Records for locating words and elements
• • • • •
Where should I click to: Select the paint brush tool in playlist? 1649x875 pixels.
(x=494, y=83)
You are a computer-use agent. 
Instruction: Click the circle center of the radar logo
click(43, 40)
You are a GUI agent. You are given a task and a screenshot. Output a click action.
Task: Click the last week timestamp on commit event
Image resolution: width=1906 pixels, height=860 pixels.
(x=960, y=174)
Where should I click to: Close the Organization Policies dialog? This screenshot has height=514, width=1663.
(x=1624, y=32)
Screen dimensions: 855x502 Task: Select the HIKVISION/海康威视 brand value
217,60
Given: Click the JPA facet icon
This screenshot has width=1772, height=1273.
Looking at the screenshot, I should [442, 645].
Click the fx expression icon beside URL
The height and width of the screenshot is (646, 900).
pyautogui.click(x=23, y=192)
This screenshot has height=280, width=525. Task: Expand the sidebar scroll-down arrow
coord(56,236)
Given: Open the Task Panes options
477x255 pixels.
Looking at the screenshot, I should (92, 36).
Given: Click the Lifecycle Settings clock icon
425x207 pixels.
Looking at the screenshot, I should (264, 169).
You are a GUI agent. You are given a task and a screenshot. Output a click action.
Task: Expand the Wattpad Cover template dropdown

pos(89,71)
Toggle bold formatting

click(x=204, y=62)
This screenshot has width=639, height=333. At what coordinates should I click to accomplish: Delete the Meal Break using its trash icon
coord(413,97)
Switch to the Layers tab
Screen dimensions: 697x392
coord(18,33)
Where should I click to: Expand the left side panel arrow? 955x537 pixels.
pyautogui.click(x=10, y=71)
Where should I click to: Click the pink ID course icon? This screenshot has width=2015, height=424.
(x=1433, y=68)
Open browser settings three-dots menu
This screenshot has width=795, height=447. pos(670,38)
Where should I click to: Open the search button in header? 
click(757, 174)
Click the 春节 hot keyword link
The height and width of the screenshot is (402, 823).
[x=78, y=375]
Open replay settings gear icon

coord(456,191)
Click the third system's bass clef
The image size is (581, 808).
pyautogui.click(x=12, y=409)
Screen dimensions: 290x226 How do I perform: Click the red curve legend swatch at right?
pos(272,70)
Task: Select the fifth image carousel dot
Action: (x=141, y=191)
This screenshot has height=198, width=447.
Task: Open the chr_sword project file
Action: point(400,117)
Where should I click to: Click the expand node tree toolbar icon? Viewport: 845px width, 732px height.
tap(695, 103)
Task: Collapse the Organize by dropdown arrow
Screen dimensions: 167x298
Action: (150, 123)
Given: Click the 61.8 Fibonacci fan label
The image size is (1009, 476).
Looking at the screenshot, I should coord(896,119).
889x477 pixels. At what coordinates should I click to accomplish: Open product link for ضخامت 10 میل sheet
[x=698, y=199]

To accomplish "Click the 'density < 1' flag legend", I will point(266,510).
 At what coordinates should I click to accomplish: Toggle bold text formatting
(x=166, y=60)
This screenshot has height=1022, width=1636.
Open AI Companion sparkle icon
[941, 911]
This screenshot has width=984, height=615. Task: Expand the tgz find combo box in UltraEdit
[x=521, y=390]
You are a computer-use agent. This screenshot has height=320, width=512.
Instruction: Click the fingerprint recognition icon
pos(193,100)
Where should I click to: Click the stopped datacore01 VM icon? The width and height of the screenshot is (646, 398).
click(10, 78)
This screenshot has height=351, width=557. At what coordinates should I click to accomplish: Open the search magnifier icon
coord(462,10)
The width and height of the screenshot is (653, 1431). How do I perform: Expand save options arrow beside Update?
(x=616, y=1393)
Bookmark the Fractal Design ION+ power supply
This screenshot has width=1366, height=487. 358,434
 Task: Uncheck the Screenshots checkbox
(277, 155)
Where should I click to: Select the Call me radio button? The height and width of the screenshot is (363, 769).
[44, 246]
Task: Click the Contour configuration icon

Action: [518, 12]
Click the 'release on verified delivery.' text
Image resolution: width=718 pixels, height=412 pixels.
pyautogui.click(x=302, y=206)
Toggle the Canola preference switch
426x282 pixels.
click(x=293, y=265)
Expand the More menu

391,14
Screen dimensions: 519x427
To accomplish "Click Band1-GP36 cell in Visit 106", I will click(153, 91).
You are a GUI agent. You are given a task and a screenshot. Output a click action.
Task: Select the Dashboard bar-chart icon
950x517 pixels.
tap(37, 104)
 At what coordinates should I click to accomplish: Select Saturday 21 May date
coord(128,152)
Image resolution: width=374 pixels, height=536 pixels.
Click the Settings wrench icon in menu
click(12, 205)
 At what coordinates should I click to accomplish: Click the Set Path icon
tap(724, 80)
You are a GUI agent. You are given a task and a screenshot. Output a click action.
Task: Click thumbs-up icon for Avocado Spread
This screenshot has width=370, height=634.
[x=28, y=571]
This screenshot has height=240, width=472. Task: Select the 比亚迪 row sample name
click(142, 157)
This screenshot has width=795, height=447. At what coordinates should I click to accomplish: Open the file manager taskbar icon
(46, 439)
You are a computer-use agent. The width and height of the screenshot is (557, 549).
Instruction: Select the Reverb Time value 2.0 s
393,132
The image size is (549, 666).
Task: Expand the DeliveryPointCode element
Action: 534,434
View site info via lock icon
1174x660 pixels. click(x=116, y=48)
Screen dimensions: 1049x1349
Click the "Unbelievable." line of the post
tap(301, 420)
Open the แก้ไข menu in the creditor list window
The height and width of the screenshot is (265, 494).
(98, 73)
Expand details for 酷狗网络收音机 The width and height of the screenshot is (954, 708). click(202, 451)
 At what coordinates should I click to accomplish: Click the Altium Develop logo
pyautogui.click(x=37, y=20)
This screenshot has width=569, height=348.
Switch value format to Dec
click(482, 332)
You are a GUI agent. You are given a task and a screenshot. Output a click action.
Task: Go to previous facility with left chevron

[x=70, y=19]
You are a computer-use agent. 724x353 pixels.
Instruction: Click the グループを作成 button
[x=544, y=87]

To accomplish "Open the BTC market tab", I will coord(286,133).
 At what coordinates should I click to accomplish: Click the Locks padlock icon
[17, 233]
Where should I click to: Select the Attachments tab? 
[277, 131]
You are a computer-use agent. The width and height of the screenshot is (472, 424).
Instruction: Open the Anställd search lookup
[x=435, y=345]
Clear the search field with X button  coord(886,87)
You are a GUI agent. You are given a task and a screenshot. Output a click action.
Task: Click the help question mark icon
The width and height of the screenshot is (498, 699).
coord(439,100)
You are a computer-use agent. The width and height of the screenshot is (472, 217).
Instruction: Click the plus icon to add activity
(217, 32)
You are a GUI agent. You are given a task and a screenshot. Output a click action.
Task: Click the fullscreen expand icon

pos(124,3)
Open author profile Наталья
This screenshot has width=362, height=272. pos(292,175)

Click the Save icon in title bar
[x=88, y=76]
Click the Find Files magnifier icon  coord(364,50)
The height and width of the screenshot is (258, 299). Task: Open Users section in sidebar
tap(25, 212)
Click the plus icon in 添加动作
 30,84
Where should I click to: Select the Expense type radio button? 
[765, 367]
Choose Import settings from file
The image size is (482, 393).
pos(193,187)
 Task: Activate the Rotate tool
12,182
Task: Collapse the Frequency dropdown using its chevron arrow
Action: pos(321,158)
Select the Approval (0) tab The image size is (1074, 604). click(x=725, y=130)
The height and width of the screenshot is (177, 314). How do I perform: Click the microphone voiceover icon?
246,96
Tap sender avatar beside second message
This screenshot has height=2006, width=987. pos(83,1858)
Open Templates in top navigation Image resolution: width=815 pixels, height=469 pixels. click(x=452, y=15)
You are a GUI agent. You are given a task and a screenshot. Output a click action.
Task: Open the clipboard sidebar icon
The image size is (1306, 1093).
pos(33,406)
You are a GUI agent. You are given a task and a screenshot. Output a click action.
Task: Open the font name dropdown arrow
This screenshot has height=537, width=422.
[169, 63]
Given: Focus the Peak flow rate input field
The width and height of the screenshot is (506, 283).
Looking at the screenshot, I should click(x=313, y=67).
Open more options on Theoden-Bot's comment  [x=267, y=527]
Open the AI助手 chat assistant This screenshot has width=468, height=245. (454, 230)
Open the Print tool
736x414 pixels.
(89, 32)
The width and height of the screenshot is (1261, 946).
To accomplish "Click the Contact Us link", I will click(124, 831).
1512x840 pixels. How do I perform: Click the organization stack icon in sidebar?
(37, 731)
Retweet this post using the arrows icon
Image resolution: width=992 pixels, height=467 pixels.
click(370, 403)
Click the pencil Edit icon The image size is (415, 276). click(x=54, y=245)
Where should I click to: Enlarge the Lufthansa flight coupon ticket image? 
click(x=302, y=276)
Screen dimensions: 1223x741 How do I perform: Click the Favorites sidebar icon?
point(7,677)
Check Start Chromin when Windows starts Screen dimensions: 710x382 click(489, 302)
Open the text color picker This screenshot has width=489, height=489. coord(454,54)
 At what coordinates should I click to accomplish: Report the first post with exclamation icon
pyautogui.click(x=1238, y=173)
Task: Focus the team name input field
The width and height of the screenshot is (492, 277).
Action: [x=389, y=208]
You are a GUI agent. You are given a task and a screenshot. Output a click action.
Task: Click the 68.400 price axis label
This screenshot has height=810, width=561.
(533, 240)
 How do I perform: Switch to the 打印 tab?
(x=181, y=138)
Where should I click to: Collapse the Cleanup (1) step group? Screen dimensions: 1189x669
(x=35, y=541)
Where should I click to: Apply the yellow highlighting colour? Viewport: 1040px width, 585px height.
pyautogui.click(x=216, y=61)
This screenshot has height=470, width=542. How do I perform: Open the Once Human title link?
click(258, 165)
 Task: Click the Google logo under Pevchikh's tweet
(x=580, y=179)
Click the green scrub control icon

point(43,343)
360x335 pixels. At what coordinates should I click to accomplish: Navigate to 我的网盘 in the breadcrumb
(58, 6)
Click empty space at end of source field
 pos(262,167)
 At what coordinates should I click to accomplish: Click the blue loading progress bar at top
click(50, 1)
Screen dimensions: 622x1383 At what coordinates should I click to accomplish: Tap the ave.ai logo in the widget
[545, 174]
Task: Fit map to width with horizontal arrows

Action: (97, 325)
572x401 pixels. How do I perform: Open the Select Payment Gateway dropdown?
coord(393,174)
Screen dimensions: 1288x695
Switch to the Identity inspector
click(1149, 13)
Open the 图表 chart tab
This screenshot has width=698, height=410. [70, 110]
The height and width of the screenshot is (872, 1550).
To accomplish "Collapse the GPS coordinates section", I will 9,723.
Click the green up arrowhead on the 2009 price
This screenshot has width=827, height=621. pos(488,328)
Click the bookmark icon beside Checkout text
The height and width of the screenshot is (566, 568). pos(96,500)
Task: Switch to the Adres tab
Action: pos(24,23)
• • • • •
■ **Direction**
Return every line above that contains the word "chevron". Case counts.

■ **Task result**
Task: Go to previous facility with left chevron
Task: Collapse the Frequency dropdown using its chevron arrow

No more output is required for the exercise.